What is the orthocenter of a triangle with vertices at #O(0,0 )#, #P(a,b)#, and Q(c,d)#?

1 Answer
May 10, 2018

#(x,y) = { ac + bd }/{ad - bc} (d-b,a-c)#

Explanation:

I've generalized this old question rather than asking a new one. I did this before for a circumcenter question and nothing bad happened, so I continue the series.

As before I put one vertex at the origin to try to keep the algebra tractable. An arbitrary triangle is easily translated and the result easily translated back.

The orthocenter is the intersection of the altitudes of a triangle. Its existence is based on the theorem that the altitudes of a triangle intersect at a point. We say the three altitudes are concurrent.

Let's prove the altitudes of triangle OPQ are concurrent.

The direction vector of side OP is #P-O=P=(a,b),# which is just a fancy way of saying the slope is #b/a# (but the direction vector also works when #a=0#). We get the direction vector of the perpendicular by swapping coordinates and negating one, here #(b,-a).# Perpendicularly is confirmed by the zero dot product:

#(a,b)cdot(b,-a)=ab-ba=0 quad sqrt#

The parametric equation of the altitude from OP to Q is thus:

#(x,y) = Q + t(b,-a)= (c,d)+t(b,-a) quad # for real #t#

The altitude from OQ to P is similarly

#(x,y) = (a,b)+u(d,-c) quad # for real #u#

The direction vector of PQ is #Q-P=(c-a,d-b)#. The perpendicular through the origin, i.e. the altitude from PQ, is thus

#(x,y) = v(d-b,a-c) quad # for real #v#

Let's look at the meet of the altitudes from OP and PQ:

#(c,d)+t(b,-a) = v(d-b,a-c) #

That's two equations in two unknowns, #t# and #v#.

#c+bt = v(d-b)#

#d-at = v(a-c)#

We'll multiply the first by #a# and the second by #b#.

#ac+abt = av(d-b)#

#bd-abt = bv(a-c)#

Adding,

#ac + bd = v(a(d-b) + b(a-c)) = v(ad - ab + ab -bc)#

#v = { ac + bd }/{ad - bc}#

Way cool with the dot product in the numerator and cross product in the denominator.
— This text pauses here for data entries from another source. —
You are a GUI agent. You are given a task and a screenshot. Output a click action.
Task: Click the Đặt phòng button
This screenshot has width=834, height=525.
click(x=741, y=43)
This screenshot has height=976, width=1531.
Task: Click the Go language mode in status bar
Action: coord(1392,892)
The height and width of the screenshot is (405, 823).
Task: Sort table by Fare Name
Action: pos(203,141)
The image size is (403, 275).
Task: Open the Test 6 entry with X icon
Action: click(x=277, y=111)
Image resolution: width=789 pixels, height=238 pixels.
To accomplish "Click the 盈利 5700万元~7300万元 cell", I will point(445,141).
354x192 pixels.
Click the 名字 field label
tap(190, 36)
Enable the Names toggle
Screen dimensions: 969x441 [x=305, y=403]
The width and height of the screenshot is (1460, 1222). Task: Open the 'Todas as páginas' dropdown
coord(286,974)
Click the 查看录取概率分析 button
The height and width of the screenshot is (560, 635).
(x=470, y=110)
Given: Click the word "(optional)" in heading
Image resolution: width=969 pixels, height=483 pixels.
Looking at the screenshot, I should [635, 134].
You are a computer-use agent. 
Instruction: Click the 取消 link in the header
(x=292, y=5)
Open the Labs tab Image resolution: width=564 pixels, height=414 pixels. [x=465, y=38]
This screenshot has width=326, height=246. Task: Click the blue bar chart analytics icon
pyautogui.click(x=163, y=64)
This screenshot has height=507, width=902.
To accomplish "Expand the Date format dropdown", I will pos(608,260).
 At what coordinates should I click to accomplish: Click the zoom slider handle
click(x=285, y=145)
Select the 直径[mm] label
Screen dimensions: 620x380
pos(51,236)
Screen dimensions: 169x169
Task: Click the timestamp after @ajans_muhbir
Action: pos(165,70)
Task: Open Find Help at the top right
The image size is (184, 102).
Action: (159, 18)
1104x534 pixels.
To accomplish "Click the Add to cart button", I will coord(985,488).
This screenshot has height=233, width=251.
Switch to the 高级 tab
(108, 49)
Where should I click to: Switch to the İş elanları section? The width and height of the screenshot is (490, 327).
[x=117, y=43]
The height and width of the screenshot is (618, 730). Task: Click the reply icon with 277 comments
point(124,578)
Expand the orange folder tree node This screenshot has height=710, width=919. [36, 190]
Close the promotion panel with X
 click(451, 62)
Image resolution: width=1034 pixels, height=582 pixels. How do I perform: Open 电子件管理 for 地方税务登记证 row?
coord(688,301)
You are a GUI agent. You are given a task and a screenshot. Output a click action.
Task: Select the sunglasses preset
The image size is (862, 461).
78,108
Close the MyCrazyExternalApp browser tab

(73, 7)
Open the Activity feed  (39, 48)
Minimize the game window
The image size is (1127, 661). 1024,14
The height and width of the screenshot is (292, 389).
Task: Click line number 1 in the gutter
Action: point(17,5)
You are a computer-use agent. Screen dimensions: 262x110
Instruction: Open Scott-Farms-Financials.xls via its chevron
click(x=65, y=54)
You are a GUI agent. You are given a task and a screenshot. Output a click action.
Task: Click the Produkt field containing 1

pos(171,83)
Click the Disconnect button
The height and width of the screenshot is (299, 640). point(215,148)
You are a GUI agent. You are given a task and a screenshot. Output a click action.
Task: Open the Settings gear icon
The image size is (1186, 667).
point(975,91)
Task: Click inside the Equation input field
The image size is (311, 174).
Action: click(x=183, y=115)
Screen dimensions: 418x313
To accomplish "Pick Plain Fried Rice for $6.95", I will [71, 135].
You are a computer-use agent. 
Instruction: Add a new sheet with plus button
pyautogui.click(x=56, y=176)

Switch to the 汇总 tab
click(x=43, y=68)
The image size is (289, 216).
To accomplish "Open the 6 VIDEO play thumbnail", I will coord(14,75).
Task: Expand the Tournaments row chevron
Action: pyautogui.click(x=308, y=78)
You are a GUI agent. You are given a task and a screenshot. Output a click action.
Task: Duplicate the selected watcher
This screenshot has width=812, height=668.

The meet is the presumed orthocenter #(x,y)#:

#(x,y) = v(d-b,a-c) = { ac + bd }/{ad - bc} (d-b,a-c)#

Let's find the meet of the altitudes from OQ and PQ next. By symmetry we can just swap #a# with #c# and #b# with #d#. We'll call the result #(x',y').#

#(x',y') = { ca + db }/{cb - da} (b-d,c-a) = { ac + bd }/{ad - bc} (d-b,a-c) #

We have these two intersections are the same, #(x',y')= (x,y),# so we've proved the altitudes are concurrent. #quad sqrt#

We've justified the naming of the common intersection the orthocenter , and we've found its coordinates.

#(x,y) = { ac + bd }/{ad - bc} (d-b,a-c)#